The Ministry of a Braxton Scholar: A Taste of Sarah Peterson’s Writing
Editor’s note: The current print edition of ESR Reports
includes Development Director Marty Sulek’s article, “Parallel Lives,” a profile
of benefactor Viola Braxton and student Sarah Peterson. For more recent work
by Sarah and other ESR students, visit esr.earlham.edu/writing-as-ministry.
Marty writes, “Sarah Peterson believes that writing and storytelling are important
ways to communicate God’s transforming power. Through ESR’s Writing as Ministry
curriculum, she’s had the chance to improve her writing skills as an aspect
of her training in ministry. The following story is excerpted from a lighthearted
writing exercise that was conducted in Peter Anderson’s August 2003 intensive
course, Aspects of Writing as Christian Ministry.”
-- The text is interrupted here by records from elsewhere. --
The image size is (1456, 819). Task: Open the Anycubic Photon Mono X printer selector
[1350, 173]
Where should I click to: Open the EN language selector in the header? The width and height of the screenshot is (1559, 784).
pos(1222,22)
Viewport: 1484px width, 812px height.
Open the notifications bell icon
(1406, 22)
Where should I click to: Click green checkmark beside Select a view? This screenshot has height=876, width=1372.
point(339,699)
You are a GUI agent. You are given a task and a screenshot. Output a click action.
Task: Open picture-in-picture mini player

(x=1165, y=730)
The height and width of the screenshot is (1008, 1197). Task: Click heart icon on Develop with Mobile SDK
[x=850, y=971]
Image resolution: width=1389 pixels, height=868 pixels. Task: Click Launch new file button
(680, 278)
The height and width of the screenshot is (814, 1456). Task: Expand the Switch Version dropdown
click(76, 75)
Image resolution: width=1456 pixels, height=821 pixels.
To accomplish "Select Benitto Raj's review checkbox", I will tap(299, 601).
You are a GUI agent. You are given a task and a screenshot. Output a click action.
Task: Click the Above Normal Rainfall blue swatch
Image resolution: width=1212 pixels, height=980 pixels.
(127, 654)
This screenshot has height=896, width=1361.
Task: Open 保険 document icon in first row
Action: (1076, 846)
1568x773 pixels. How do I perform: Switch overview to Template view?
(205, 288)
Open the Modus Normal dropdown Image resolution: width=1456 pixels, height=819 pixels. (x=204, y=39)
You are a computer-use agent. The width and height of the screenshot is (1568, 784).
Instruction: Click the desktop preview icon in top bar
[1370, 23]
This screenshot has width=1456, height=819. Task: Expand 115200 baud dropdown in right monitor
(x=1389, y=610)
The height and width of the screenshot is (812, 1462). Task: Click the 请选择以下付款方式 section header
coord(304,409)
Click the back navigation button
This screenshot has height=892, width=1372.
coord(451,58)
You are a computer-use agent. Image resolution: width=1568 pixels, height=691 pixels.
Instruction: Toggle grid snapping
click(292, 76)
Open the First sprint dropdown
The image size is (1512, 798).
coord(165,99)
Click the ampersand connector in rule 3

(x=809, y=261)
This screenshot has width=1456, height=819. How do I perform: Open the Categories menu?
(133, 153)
I put my hands up to wet my hair, already worrying that
shampooing it again will wash out more of the dye I so painstakingly put in
only days before. Before dyeing it Black Cherry Red, I remembered the stories
my mother has antagonized me with—Russian women she knew who, in trying to
color or curl their hair, scorched themselves so miserably with vile chemicals
that all their hair broke off, never, for some reason not fully explained,
to grow again.
In direct contradiction to my mother’s fears, my hair hardly
notices the chemicals I slather it with. The dye washes out as quickly as it
can. I wonder if even the chemicals the Russian women used would be strong
enough to bring my hair to heel.
My hair is like my life in that regard. I long for lightening
bolts, drama that will turn me inside out before setting me on my feet again.
I want to be harrowed by raw experience, prepared for the planting of spiritual
seeds. Instead, I feel, I have spent the last year in a spiritual drought,
pacing anxiously, scanning the sky for signs of rain, worrying about the future
of the crops.
I do things to step out, to shake my fist at the sky, to
send up smoke signals, warnings that things will be different. I wanted that
with my hair—to start a year decisively, to make everyone turn their heads
and stare. Instead, these gestures seem like prisoners shifting weakly under
their chains, the creaking and clanking audible but signifying nothing.
My hair feels like that now, as I rub it with shampoo. When
I lean back into the shower stream, letting it rinse out the soap, water swirls
and spatters in the white ceramic basin pink around my feet.